Maireana lobiflora, commonly known as lobed bluebush, is a species of flowering plant in the family Amaranthaceae and is endemic to Australia. It is a prostrate or low-lying perennial herb or shrub with woolly branches, very narrowly elliptic leaves, and bisexual flowers arranged singly, the fruiting perianth with a wing with five fan-shaped lobes and erect processes.

==Description==
Maireana lobiflora is a prostrate or low-lying perennial herb or small shrub that typically grows to a height of up to 50 cm and has branches covered with short, woolly hairs. Its leaves are arranged alternately, linear to very narrowly elliptic, mostly 7–15 mm long, and covered with silky hairs. The flowers are bisexual, arranged singly and covered with woolly hairs. The fruiting perianth is leathery to crusty, with a slightly convex tube, the wing horizontal, up to 10 mm in diameter with five spatula-shaped to fan-shaped lobes and erect narrowly spatula-shaped to club-shaped processes up to 4 mm long.

==Taxonomy==
This species was first described in 1870 by George Bentham who gave it the name Kochia lobiflora in Flora Australiensis from specimens collected in New South Wales on the "high sandy banks of the Darling River on the Victorian Exploring Expedition", from an unpublished description by Ferdinand von Mueller.

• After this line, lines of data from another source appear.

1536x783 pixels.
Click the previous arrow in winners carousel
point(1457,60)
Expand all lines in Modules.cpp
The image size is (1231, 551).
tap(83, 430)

In 1975, Paul G. Wilson transferred the species to Maireana as M. lobiflora in the journal Nuytsia. The specific epithet (lobiflora) means 'lobe-flowered'.

==Distribution and habitat==
Maireana lobiflora grows in sandy soils in low-lying areas, on river flats and on limestone in all mainly states of Australia and the Northern Territory. In Western Australia it occurs in the Carnarvon, Coolgardie, Great Sandy Desert, Hampton, Little Sandy Desert, Mallee, Murchison and Nullarbor bioregions, in South Australia in the Broken Hill Complex, Eyre Yorke Block, Flinders Lofty Block, Gawler, Great Victoria Desert, Murray Darling Depression, Nullarbor and Stony Plains bioregions, in the Northern Territory in the Burt Plain, Finke, Gawler, Great Sandy Desert, Great Victoria Desert, MacDonnell Ranges, Murray Darling Depression and Stony Plains bioregions, and also in Queensland, the western Plains of New South Wales and the far north-west of Victoria.